SOUTH DAKOTA LAST MEAL
July 11, 2007
...It was South Dakota's first execution in 60 years...
Last Meal: Page had a final meal request of steak with A-1 sauce, jalapeno poppers with cream sauce, onion rings, and a salad with cherry tomatoes, ham chunks, shredded cheese, bacon bits, and blue cheese and ranch dressing. He wanted lemon iced tea and coffee to drink and ice cream for dessert.
The skinny: Page, 25, was executed for the torturing and killing a 19-year-old man following a robbery.
It was South Dakota's first execution in 60 years.
More skinny: Page and two other young men were convicted of killing a 19-year old "friend," near the town of Spearfish in the rural west of South Dakota.
The victim was kidnapped at gunpoint, then tortured for almost 3 hours before his death. He was forced to drink acid, repeatedly kicked and beaten, stabbed in the head and torso, and forced to remove his clothing in an icy creek.
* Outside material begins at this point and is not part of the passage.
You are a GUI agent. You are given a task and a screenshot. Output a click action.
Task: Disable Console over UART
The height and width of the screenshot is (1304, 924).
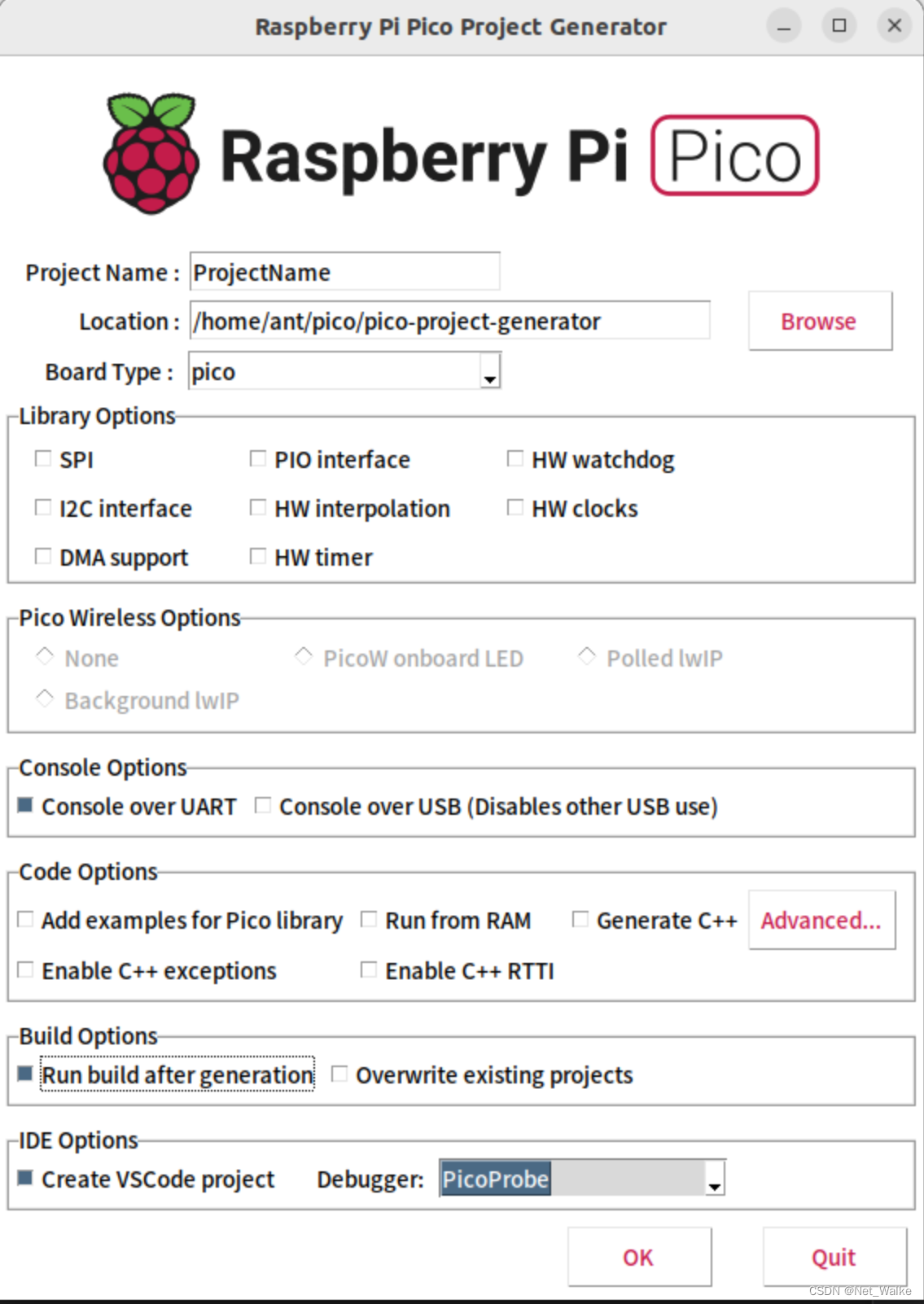pos(24,805)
His body was not found until a month later.
Upon his arrest in Texas, Page admitted his involvement in the murder. Page later pled guilty, received a death sentence, and waived appeals.
Accomplice Briley Piper, age 19, also pled guilty and was sentenced to death. Accomplice Darrell Hoadley, age 20, is serving a sentence of life without parole.
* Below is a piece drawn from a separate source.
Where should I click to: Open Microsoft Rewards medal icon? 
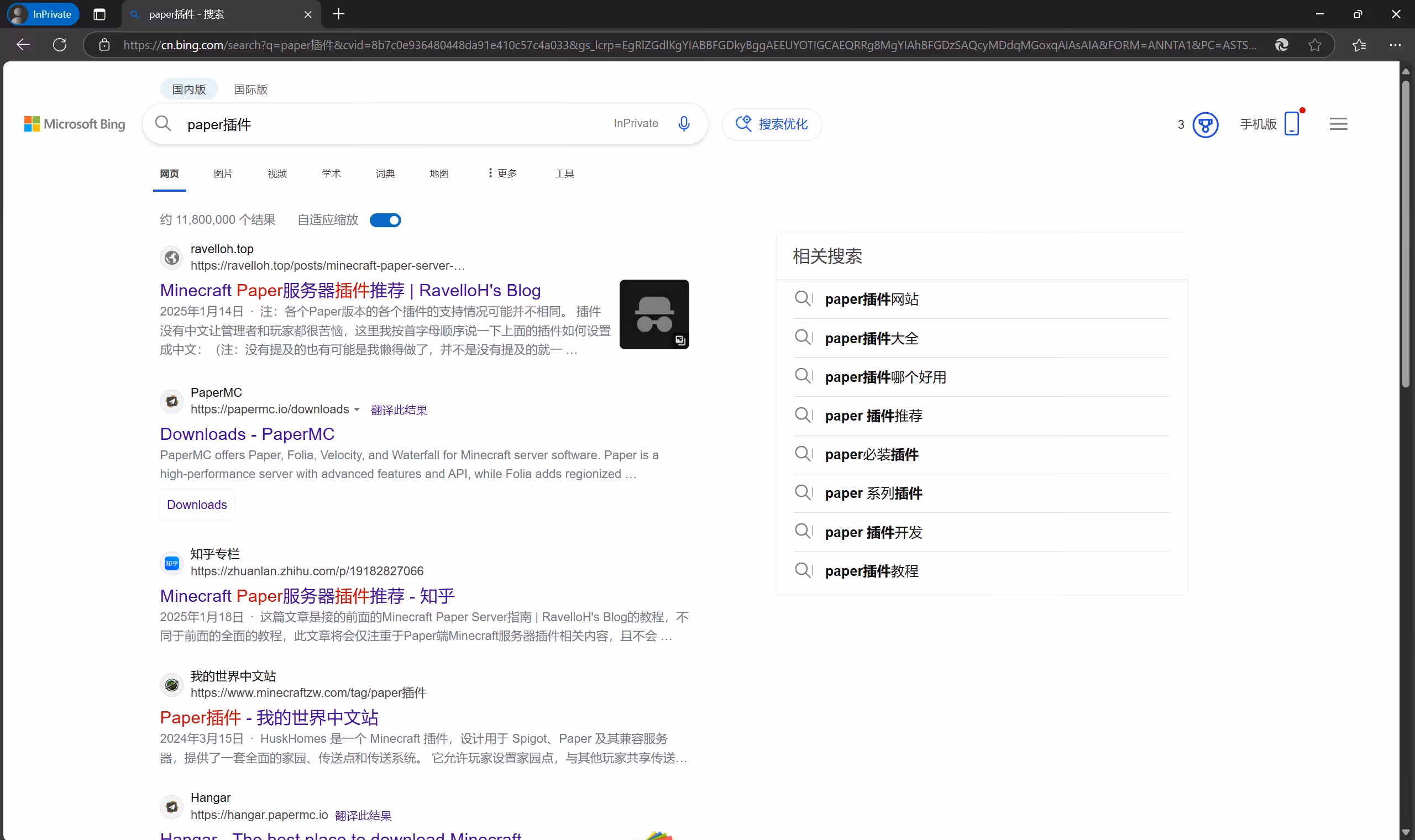(1205, 124)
Last words and such: Asked if he had any last words, Page replied, "No." Asked if he understood the question Page responded, "Yes, no last words."
Factoids: Page was the...
30th murderer executed in U.S. in 2007
1087th murderer executed in U.S. since 1976
1st murderer executed in South Dakota in 2007
1st murderer executed in South Dakota since 1976
It was the first execution in South Dakota since 1947 when another convicted murderer died in the electric chair. Before Wednesday, there had been only 15 executions in the state, the first occurring in 1877 when Jack McCall was hanged for shooting Wild Bill Hickok in the back of the head as he played poker at a saloon in Deadwood when the state was still a territory. Hickok was said to have been holding eights and aces -- poker's "dead man's hand."
Executions are rare in South Dakota because of its sparse population. At about 780,000, it ranks 46th among the 50 states.
Besides Page, there were only three other men on South Dakota's death row, including one of his co-defendants.
Several demonstrators -- both for and against the death penalty -- were set up in a grassy area at the penitentiary.
In the hour before the execution, as the sun went down and the sky got pink behind the razor wire of the penitentiary, the demonstrators and media members grew quiet for a few moments in anticipation.
Near 9:30 p.m., a young woman played “Amazing Grace” on the bagpipes. Groups huddled in prayer, a rosary chorus of “Pray for us sinners, now and at the hour of our death” piercing the din as the sun set hazy on the horizon. A car whizzed past and its passenger interjected, “I’ll pay for the electric bill!”
By 10 p.m., there were 100 people opposing the death penalty and 10 supporting it.
Of the 38 states that have death penalty statutes since capital punishment was reinstated in 1976, only four now have not executed anybody, according to the Death Penalty Information Center, a nonprofit organization based in Washington, D.C. Those states are Kansas, New Hampshire, New Jersey and New York.